New challenge of control failure of palatal fusion as molecularly target TGF-B/Ras signal.

2022 Fiscal Year Final Research Report

• Project/Area Number: 21K17159
• Research Category: Grant-in-Aid for Early-Career Scientists
• Allocation Type: Multi-year Fund
• Review Section: Basic Section 57070:Developmental dentistry-related
• Research Institution: Osaka University
• Principal Investigator: AOYAMA GOZO 大阪大学, 大学院歯学研究科, 招へい教員 (00838542)
• Project Period (FY): 2021-04-01 – 2023-03-31
• Keywords: 二次口蓋の癒合 / 口唇口蓋裂 / TGF-B / Rasシグナル経路

Outline of Final Research Achievements

It is known that various factors involved in the development of cleft lip and palate, in particular, abnormal dynamics of the palatal epithelium are greatly involved in the onset of cleft palate. We found that secondary palatal epithelial removal was inhibited by live imaging techniques of the palatine process epithelium in the Ras inhibitor group.

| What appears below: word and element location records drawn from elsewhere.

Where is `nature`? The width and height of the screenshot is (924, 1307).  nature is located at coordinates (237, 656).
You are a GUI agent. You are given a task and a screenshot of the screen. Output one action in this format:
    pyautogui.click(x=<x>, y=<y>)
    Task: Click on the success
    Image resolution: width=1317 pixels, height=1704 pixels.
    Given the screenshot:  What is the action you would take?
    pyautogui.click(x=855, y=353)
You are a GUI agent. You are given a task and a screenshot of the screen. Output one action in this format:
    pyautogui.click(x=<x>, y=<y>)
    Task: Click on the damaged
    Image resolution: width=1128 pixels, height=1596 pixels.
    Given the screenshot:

Similarly, in stationary culture, palatal fusion was suppressed in the Ras inhibitor group, and E-cadherin and p63 were strongly expressed in the medial edge epithelium of the palatal fusion surface. In addition, focusing on RREB1, a downstream molecule of Ras signaling, the Rreb1 gene was specifically expressed in the medial edge epithelium of the palatal fusion surface, and palatine process fusion was suppressed in the Rreb1 knockdown group. We found that Ras signaling and Rreb1 genes are important factors for palatal fusion.

Free Research Field

組織発生学

Academic Significance and Societal Importance of the Research Achievements

本研究は口蓋突起上皮のライブイメージング技術を応用することで、TGF-β/Rasシグナル経路が口蓋突起癒合における細胞動態にどのような影響を及ぼしているかを解明し、Rasシグナル経路を制御するための標的分子を探索する新しい取り組みである。Rasシグナルの標的分子であるRREB1を用いた実験系を確立したことにより、口蓋突起癒合不全に特異性の高いTGF-β/Rasシグナル分子標的治療法の構築を進めていくことが可能になる。